◆ **Verilen metin**:
--
Türkiye, son yıllarda teknoloji’ye o kadar önem verdi ki, sosyal bilgi ve değerlerini bir kenara bıraktı. Bu durum, Türkiye’nin medeniyet alanında Batı’nın rönesansı gibi tek boyutlu bir dünyaya yöneldiğini gösteriyor. Ama bu yanlış gidiş; tehlikeli sonuçlarını yavaş yavaş gösterirken, çözüm arayışı da yanlış yollardan bekleniyor.
Sosyal ilim ve sosyal felsefe
İnsan, sosyal bir varlık olduğunu ilim dünyası çoktan keşfetmiş olmasına rağmen, iktisadi beklenti ve faydalar, insanın sosyal varlığını ortadan kaldıran en önemli yöneliş olarak kendisini göstermiştir. İnsanın, eşyaya ve dünyaya karşı ilgisi, çoğu zaman onun sosyal ve manevi yönünü baskı altına almaktadır. Fakat, şu da bir gerçektir ki; insanı insan yapan ve onun medeniyet kurmasına sebep olan da, sosyal yönünün ortaya koyduğu çalışma ve çabalar olmaktadır.
Tarihi bilgiler, insan toplumlarının maddeye ve güce yöneldiği zaman dilimlerinde maddi paylaşım ile ilgili kavga veya iktidar hırsı ile kargaşa ve çatışma içine girdiğini; dini ve ahlaki değerleri hiçe sayarak, canavarlaştığını bize anlatmaktadır.
--
◆ **Veri kümesi alıntıları**:
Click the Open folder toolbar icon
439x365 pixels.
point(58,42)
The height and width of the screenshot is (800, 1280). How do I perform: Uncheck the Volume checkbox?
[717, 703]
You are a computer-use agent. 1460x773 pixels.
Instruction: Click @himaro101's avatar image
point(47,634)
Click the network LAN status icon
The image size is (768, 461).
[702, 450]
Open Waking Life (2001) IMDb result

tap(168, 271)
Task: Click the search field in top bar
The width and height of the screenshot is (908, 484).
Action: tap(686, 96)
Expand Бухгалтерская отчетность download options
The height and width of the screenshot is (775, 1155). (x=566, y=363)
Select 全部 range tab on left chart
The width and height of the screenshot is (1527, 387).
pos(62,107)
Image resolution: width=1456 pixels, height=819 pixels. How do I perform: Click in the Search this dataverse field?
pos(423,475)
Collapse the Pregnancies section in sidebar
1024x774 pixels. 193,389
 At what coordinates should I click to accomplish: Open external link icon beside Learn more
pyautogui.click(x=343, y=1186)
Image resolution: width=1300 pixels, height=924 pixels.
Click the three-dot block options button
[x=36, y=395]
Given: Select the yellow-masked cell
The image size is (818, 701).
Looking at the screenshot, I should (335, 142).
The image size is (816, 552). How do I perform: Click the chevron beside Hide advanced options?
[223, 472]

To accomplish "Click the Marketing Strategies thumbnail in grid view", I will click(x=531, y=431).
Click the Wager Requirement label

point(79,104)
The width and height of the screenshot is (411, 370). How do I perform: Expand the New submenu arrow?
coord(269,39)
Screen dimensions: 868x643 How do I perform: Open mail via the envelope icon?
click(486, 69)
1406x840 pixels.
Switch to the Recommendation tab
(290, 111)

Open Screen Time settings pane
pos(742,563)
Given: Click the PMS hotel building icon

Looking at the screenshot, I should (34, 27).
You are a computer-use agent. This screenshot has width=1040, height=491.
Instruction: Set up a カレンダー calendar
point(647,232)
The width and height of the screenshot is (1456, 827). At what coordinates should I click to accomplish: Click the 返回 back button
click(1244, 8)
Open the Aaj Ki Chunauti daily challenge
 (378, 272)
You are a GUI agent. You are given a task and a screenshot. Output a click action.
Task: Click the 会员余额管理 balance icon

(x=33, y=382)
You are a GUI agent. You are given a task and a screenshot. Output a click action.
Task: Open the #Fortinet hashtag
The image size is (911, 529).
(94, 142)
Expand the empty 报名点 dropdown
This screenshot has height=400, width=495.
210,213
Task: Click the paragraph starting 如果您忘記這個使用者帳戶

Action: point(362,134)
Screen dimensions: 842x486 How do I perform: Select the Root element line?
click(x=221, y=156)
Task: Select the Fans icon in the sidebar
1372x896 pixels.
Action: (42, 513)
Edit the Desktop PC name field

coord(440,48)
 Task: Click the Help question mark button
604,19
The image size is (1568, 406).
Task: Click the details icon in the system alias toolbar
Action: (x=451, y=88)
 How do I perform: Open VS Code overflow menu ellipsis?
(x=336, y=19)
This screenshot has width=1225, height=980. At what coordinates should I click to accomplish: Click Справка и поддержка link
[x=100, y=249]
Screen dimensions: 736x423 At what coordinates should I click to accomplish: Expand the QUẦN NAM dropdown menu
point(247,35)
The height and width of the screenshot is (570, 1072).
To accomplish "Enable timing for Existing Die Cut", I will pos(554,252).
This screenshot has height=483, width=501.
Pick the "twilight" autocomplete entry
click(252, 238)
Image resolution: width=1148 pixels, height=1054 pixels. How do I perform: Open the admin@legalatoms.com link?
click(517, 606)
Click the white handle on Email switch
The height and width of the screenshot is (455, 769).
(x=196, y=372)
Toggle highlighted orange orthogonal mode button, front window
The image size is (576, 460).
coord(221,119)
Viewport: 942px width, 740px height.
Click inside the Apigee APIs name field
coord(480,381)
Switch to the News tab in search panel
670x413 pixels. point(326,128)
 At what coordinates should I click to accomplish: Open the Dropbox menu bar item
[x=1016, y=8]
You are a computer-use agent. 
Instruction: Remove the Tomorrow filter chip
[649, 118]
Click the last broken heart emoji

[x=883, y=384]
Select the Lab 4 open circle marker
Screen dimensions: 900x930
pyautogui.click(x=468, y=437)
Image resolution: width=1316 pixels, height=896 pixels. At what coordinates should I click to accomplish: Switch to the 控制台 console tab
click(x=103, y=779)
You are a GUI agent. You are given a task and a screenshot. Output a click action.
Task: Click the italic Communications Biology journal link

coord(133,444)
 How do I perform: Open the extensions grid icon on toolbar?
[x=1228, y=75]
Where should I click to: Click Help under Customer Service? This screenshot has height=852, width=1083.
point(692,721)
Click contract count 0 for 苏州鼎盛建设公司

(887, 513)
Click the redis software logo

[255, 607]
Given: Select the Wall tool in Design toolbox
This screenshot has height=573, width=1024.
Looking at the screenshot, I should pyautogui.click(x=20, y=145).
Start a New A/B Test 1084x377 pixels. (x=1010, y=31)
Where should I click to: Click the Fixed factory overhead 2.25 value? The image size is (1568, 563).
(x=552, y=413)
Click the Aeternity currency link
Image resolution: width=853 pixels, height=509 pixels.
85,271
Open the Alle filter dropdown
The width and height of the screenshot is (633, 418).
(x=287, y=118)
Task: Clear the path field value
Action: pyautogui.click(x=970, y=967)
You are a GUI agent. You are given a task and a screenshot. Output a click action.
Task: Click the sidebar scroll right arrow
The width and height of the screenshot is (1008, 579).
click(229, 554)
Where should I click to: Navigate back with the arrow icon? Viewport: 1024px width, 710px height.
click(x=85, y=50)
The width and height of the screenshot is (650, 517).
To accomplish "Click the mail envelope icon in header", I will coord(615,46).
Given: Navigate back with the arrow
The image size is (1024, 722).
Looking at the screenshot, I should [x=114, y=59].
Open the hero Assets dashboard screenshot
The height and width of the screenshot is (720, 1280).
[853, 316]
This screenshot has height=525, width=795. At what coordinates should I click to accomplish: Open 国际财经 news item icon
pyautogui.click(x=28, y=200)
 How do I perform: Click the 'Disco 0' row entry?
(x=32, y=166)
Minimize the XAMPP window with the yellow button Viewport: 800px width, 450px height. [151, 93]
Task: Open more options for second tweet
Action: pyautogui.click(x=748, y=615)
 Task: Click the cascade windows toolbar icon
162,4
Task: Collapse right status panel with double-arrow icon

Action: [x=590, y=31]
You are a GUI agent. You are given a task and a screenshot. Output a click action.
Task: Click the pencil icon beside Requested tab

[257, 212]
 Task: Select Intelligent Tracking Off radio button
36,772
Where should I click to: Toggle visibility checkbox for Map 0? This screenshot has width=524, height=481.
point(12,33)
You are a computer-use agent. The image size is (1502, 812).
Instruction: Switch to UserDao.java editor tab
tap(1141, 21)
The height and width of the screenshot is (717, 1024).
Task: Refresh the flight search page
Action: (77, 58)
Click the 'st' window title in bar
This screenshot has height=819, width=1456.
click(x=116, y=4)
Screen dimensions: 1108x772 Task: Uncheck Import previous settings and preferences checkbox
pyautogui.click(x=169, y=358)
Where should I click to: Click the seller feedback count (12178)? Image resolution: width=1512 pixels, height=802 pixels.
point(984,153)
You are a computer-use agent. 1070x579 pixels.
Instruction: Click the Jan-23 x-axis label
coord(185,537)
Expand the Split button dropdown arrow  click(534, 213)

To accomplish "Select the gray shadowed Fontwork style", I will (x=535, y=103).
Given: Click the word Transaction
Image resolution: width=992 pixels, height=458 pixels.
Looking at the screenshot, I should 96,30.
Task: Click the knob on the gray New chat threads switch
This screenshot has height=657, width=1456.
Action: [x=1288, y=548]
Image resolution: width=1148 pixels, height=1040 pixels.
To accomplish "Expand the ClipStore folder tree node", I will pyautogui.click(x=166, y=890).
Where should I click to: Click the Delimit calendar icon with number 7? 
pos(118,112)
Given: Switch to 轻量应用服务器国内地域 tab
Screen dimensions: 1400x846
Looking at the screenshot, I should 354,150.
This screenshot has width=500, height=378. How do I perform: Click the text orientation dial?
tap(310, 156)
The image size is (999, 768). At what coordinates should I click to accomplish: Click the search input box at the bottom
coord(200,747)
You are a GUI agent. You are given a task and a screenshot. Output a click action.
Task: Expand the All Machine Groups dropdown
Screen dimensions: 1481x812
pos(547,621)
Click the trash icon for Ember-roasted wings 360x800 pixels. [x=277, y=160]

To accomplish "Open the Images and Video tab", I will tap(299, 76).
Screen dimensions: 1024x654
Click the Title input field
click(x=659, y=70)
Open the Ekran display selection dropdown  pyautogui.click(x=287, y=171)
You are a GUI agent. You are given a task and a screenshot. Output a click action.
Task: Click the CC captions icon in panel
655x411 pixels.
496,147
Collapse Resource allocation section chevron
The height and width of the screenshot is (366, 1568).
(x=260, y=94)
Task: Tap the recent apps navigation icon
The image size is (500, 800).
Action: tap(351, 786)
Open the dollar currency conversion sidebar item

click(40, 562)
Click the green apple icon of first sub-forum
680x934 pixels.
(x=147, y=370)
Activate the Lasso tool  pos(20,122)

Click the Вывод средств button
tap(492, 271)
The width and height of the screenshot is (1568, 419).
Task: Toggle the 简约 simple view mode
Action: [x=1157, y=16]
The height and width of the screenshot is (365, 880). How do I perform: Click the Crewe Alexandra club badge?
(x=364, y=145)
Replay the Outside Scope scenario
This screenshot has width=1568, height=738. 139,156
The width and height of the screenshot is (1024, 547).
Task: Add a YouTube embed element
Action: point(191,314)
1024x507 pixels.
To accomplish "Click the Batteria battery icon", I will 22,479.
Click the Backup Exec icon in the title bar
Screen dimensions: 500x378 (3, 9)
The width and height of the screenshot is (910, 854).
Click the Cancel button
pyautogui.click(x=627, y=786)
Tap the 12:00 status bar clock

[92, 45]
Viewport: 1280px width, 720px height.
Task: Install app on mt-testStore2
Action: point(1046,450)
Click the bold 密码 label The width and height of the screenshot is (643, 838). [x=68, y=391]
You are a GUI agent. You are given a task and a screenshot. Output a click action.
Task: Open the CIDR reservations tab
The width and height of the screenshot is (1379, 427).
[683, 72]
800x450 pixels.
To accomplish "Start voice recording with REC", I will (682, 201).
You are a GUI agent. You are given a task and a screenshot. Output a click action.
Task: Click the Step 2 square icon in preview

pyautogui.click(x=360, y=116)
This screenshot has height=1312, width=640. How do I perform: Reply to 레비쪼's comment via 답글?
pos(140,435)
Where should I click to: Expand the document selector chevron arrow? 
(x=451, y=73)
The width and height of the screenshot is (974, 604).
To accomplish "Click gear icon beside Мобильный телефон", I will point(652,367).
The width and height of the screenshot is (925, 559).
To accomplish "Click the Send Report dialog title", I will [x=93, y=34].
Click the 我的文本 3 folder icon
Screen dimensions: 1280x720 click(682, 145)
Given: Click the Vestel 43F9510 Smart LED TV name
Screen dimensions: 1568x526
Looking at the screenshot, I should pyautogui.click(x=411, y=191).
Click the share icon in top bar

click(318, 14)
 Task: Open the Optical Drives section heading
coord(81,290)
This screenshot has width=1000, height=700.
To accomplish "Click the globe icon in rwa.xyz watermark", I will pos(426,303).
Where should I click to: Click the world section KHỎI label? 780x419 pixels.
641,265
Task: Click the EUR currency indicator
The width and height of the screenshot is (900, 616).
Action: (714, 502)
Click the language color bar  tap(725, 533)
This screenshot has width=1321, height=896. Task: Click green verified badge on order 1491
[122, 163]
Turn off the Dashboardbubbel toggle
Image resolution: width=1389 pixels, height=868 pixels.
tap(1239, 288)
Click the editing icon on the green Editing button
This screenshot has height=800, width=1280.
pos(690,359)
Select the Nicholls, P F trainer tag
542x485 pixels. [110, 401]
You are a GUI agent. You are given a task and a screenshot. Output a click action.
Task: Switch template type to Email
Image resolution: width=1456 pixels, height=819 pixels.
--
◆ **İstenen**: Teknoloji ve sosyal değerler metnindeki "Tarihi bilgiler, insan" ifadesinden "canavarlaştığını bize anlatmaktadır." ifadesine kadar olan bölümü, "kargaşa" ifadesini "huzursuzluk" ile değiştirerek yeniden yazın. Kayıtlar, metinden bağımsız ayrı bir malzemedir.

◆ **Alıştırma yanıtı**:
Tarihi bilgiler, insan toplumlarının maddeye ve güce yöneldiği zaman dilimlerinde maddi paylaşım ile ilgili kavga veya iktidar hırsı ile huzursuzluk ve çatışma içine girdiğini; dini ve ahlaki değerleri hiçe sayarak, canavarlaştığını bize anlatmaktadır.